The carpet area is defined by the RERA Act as the “net usable floor space of an apartment.” External walls, lifts, balconies, and other areas are not included in the carpet area. Internal walls, on the other hand, are included in the carpet area definition. Before RERA, there was no legal definition of carpet area, and as a result, there was a lot of ambiguity. This ambiguity was frequently exploited by the builders. Homebuyers may now feel easy knowing that there is a clear definition in place.
Super Built-Up Area
Before we can comprehend a super built-up area, we must first comprehend the notion of a built-up area. All parts of your unit are included in the built-up area (carpet area + balconies, walls, etc.). The super built-up area of your building comprises the built-up area as well as your proportional part of the shared spaces. If your building contains communal paths, parks, or other amenities, they would be included in the phrase super built-up area in proportion to your share of them.
Typical common areas included during a super built-up area are:
- Security rooms
However, the super built-up area doesn’t include the following:
- Underground water facilities.
- Open swimming pools and skywalks
- Open sports amenities.
- Occupancy Certificate
An occupancy certificate verifies that the structure is safe to occupy and that all laws and regulations have been followed throughout construction. A municipal government, agency, or planning body issues it. The occupancy certificate must be obtained by the building’s developer. When getting public utility hookups, you’ll need to provide your occupancy certificate. A developer typically applies for an occupancy certificate within 30 days of the project’s completion. The following papers should be provided by the developer or the individual asking for an occupation certificate:
- Project commencement certificate
- Project completion certificate
- NOCs for fire and pollution
- Sanctioned plan of the building.
- RERA Registration Number
RERA Registration Number
RERA requires all real estate developers to register with the agency. The RERA registration serves as a seal of approval. Real-estate developers receive a RERA registration number after the RERA registration procedure is completed. This RERA registration number serves as proof of validity, indicating that the project is legitimate and that consumers may trust it.
Floor Space Index
The floor space index, commonly known as the floor area ratio, is the proportion of the project’s built-up area to its total land area. The total area that may be created on a block of land is determined by the floor space index. The floor space index is regulated by the development control regulation department and the Indian building code. When calculating the floor space index, criteria such as the kind of building, the location in which it is located, and the facilities provided in the building are considered. The floor space index aids in the preservation of the open space to closed space ratio and the long-term growth of cities.

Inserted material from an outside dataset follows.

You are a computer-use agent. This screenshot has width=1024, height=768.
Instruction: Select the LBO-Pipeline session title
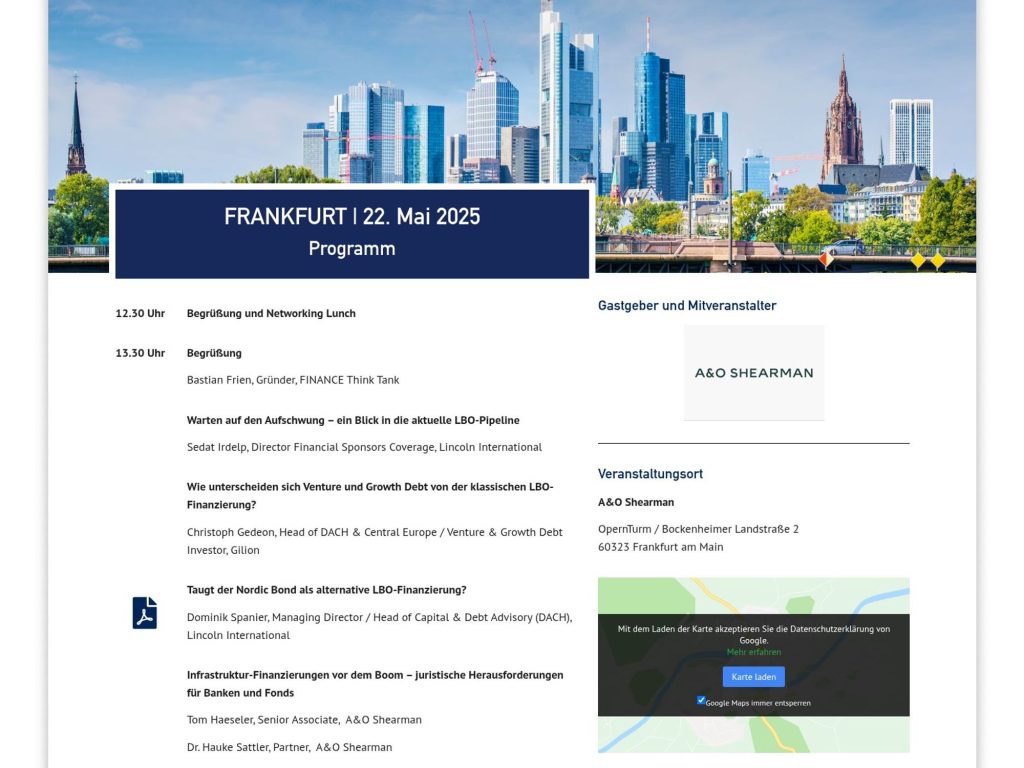click(x=353, y=420)
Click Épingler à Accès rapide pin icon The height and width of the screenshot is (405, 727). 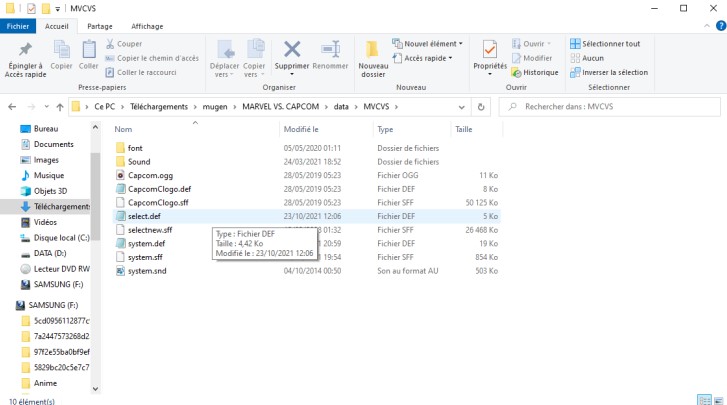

A leasehold property has been acquired on lease. Builders and real estate developers construct their projects on either leasehold or freehold land. Typically, leasehold properties are leased for 30 to 99 years. They become freehold properties once the leased period expires. Buyers prefer freehold homes over leasehold ones because leased land is subject to various constraints.
Absolute ownership lies with the owner of a freehold property. For the sake of project development, the developer may acquire the same from the owner. Transferring ownership of a freehold property does not require statutory approval, unlike leasehold properties. Loans for freehold homes are easy to get because there are no limits.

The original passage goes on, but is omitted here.